In his travels, Dubler took note of how built environments shaped his sport. The soft sandstone of Southern California produces swooping, banked turns with a flowing quality — he says the one-way downhill Tuna Canyon Road in Malibu is the top-tier experience for downhill skateboarders. But in Colorado, many highways are cut straight through massive granite mountains, making
for a very different style of skateboarding.
“Street skateboarding is very reactive to landscape architecture,” he said. “Downhill skateboarding is more in the civil engineering space.”
Dubler later met planners through personal connections. And when he and his friends were forced to move after a wave of homes on their block in Westchester were bought out, renovated, flipped and sold, “I realized I had to have opinions about urbanism.”
Skateboarding remains banned or heavily restricted in many cities. “Skateboarding is superficially dangerous — kids frequently fall and break their wrists when they’re learning to ride — and since the ’70s there’s been this attitude that if kids are being hurt, we need to ban something,” Dubler said.

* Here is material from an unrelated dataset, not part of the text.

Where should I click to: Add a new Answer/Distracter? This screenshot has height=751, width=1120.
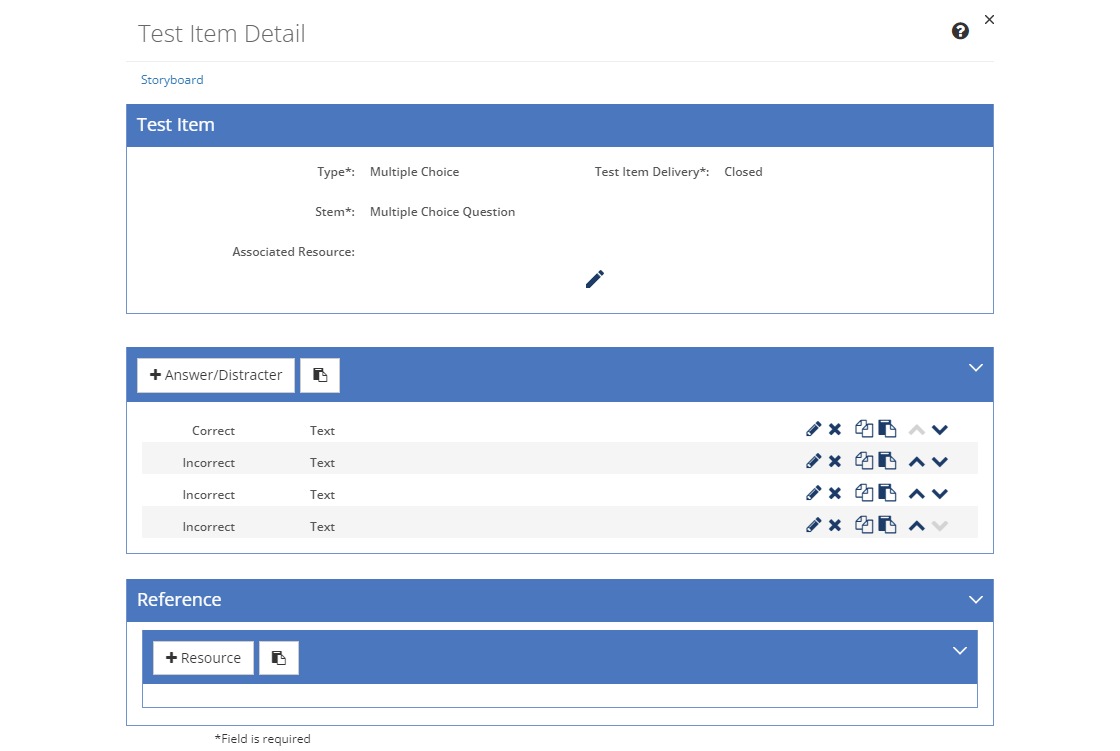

Plus, skateboarding culture has portrayed itself as a rebellious, counter-culture activity, for better or worse.
“It’s a creative approach to the built environment and an appropriation of landscape architecture as a space for play,” he said. “You’re not supposed to jump down a handrail — you’re supposed to use it to get down the stairs safely. So, it’s transgressive in its very nature.”
As a planner, Dubler sees a future for skateboarding as something more than a recreational outlet for “teenage white dudes” attempting dangerous stunts.
“The urban planning version of this is complete streets that are not designed solely for cars and parking, but where skateboards could roll next to bikes,” Dubler said. “That’s my vision at least: a lot more women, older people, queer people, people of color riding skateboards for fun and transportation and not buying into this very narrow vision of what skateboarding is and who it’s for.”